* EXERCISE PROMPT
Print the listing lines verbatim, beginning with the line containing "You are a computer-use agent. Viewport: 1385px" and ending with the line containing "Pick the radio button for card 6891", with both of those lines included.

* DATASET CONTENT
[BEGIN]
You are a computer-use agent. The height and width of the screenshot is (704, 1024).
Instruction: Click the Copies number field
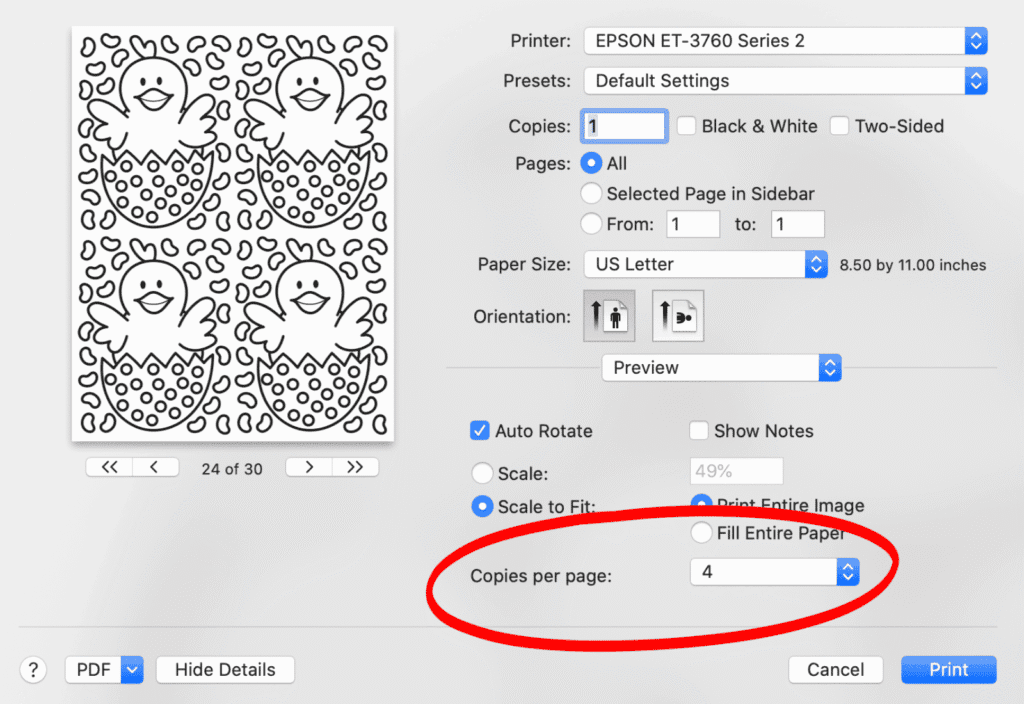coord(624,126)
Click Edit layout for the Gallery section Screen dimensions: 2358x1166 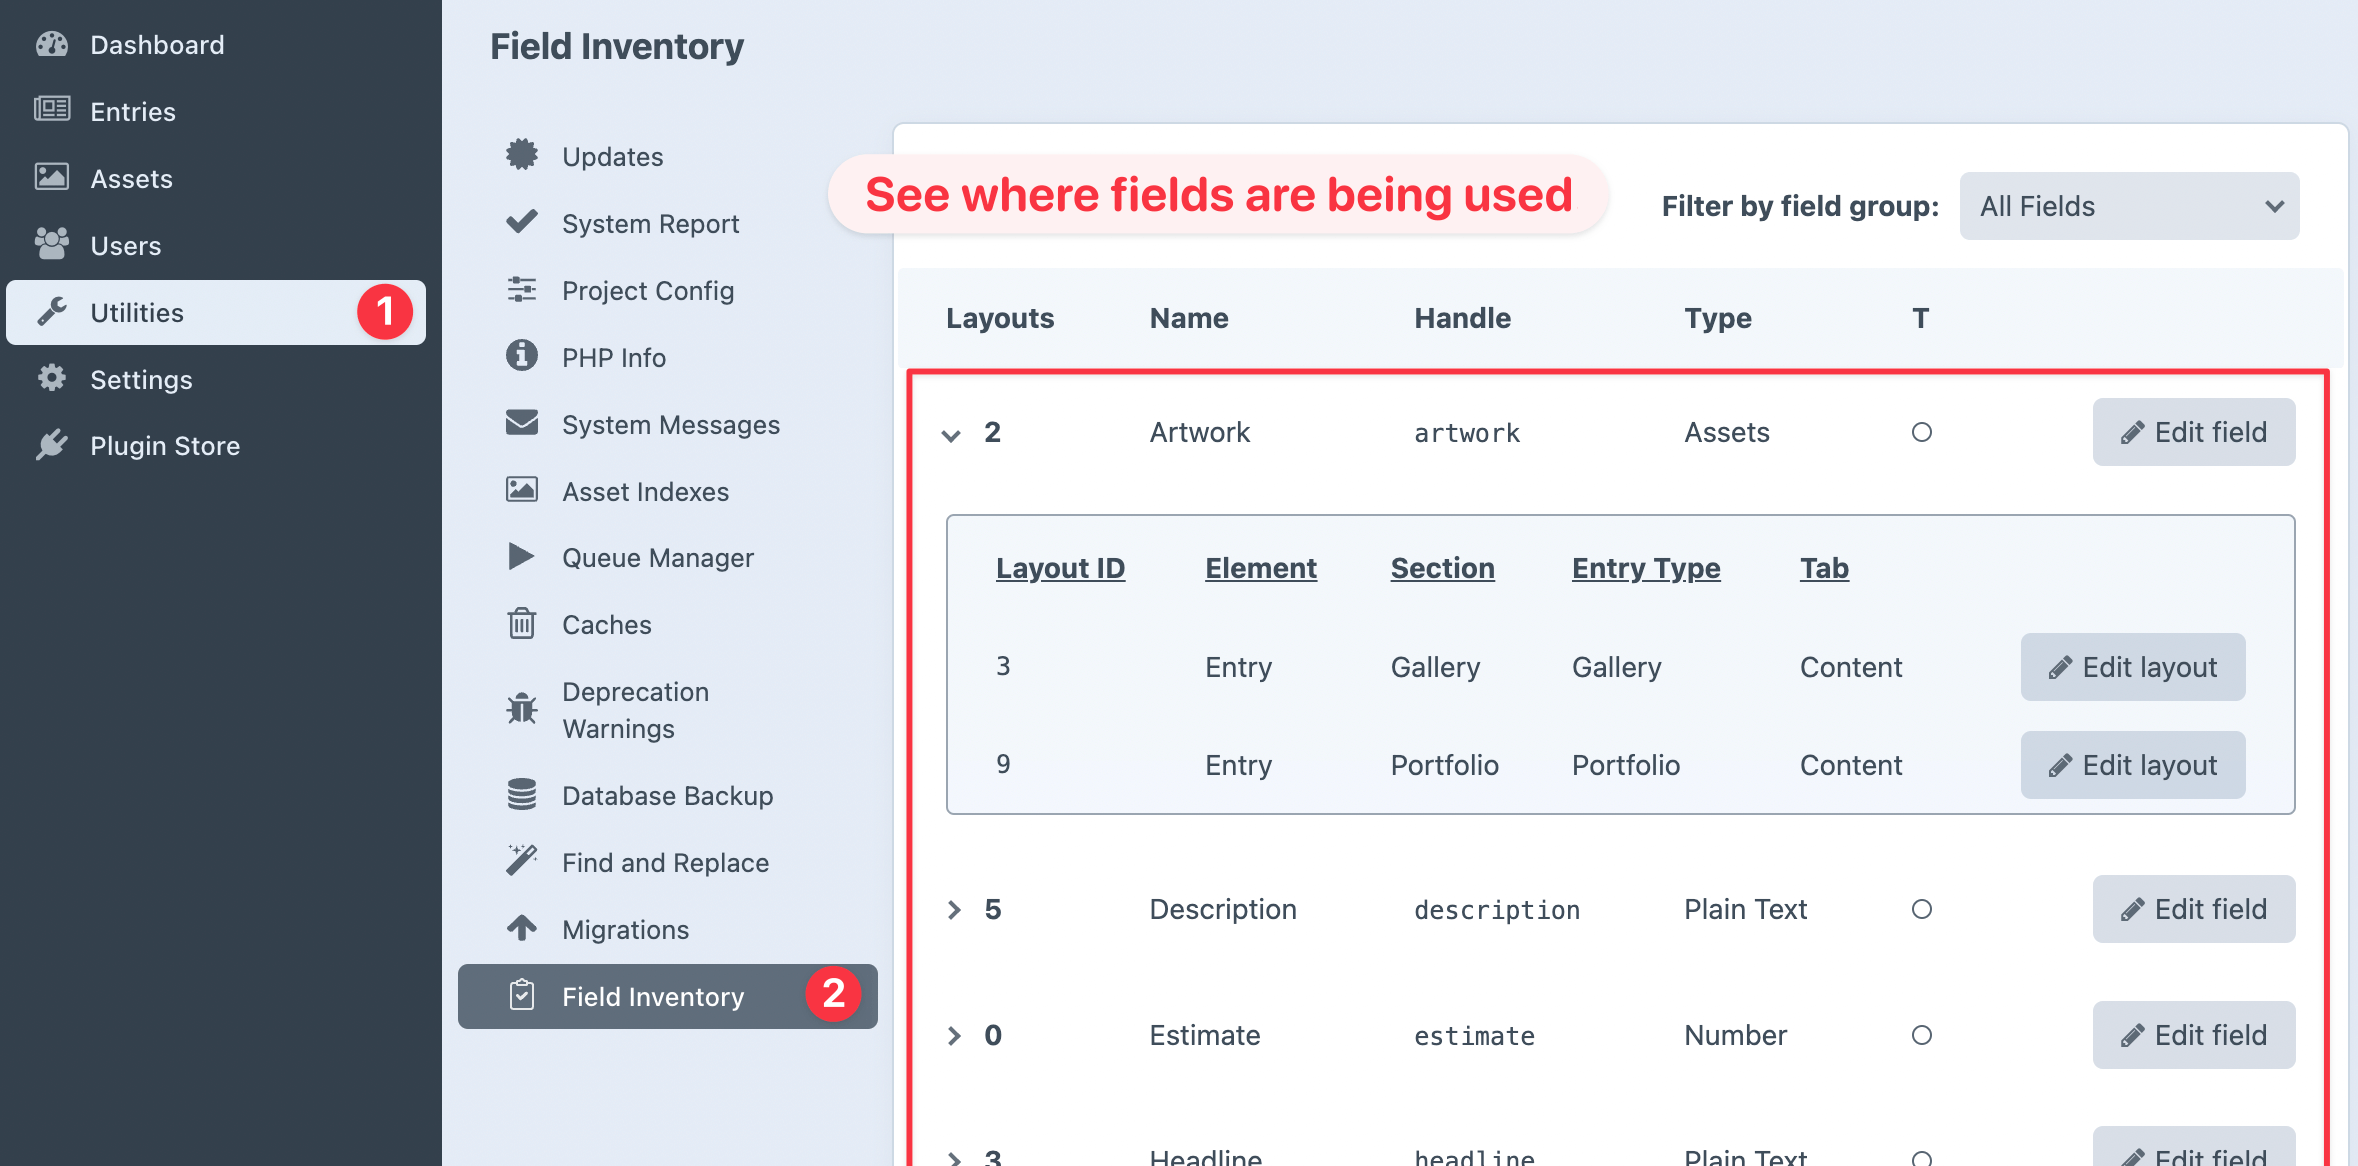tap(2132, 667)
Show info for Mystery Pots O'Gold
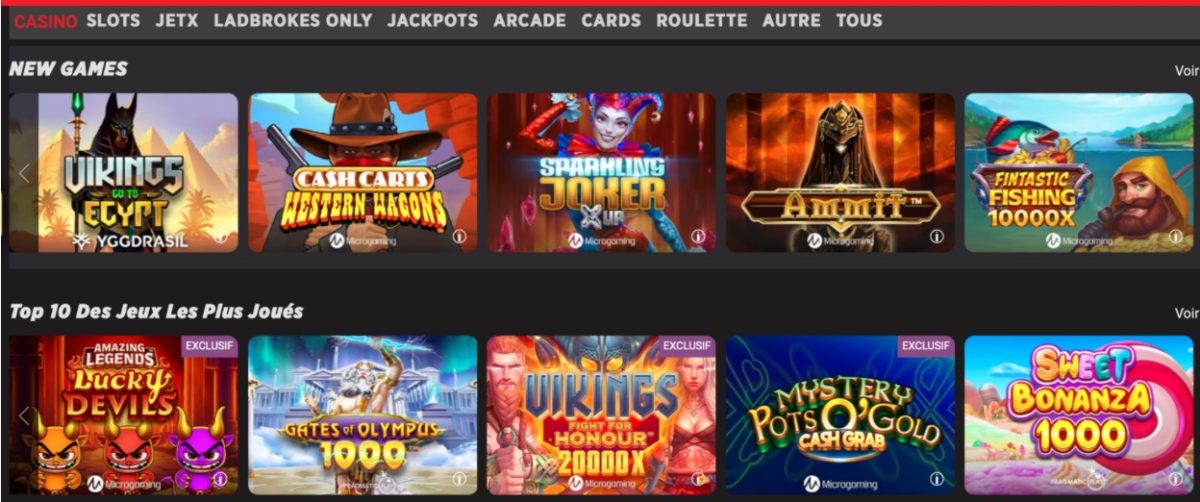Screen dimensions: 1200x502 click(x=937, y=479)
[END]
[BEGIN]
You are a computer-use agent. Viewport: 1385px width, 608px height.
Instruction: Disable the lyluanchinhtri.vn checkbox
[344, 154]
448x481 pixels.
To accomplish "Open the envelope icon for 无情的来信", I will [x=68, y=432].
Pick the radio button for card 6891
[END]
[BEGIN]
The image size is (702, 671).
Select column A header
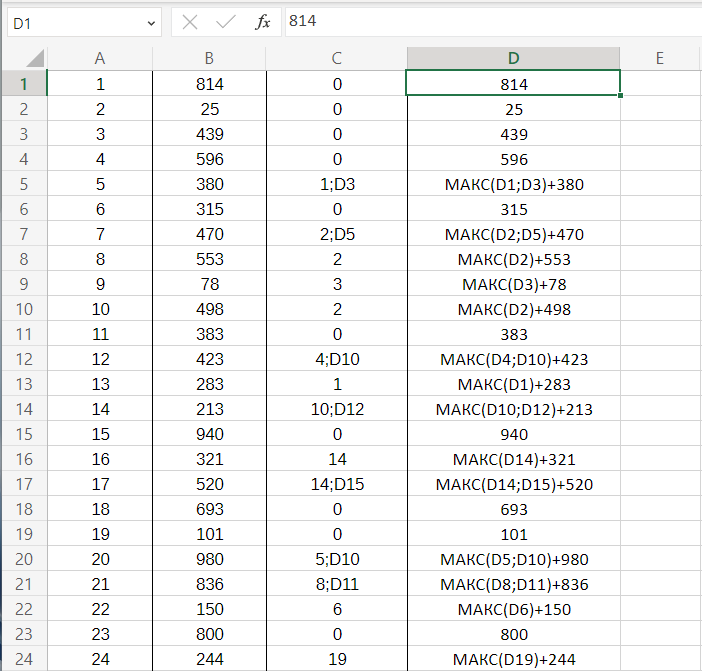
[END]
* SOLUTION
You are a computer-use agent. Viewport: 1385px width, 608px height.
Instruction: Disable the lyluanchinhtri.vn checkbox
[344, 154]
448x481 pixels.
To accomplish "Open the envelope icon for 无情的来信", I will [x=68, y=432].
Pick the radio button for card 6891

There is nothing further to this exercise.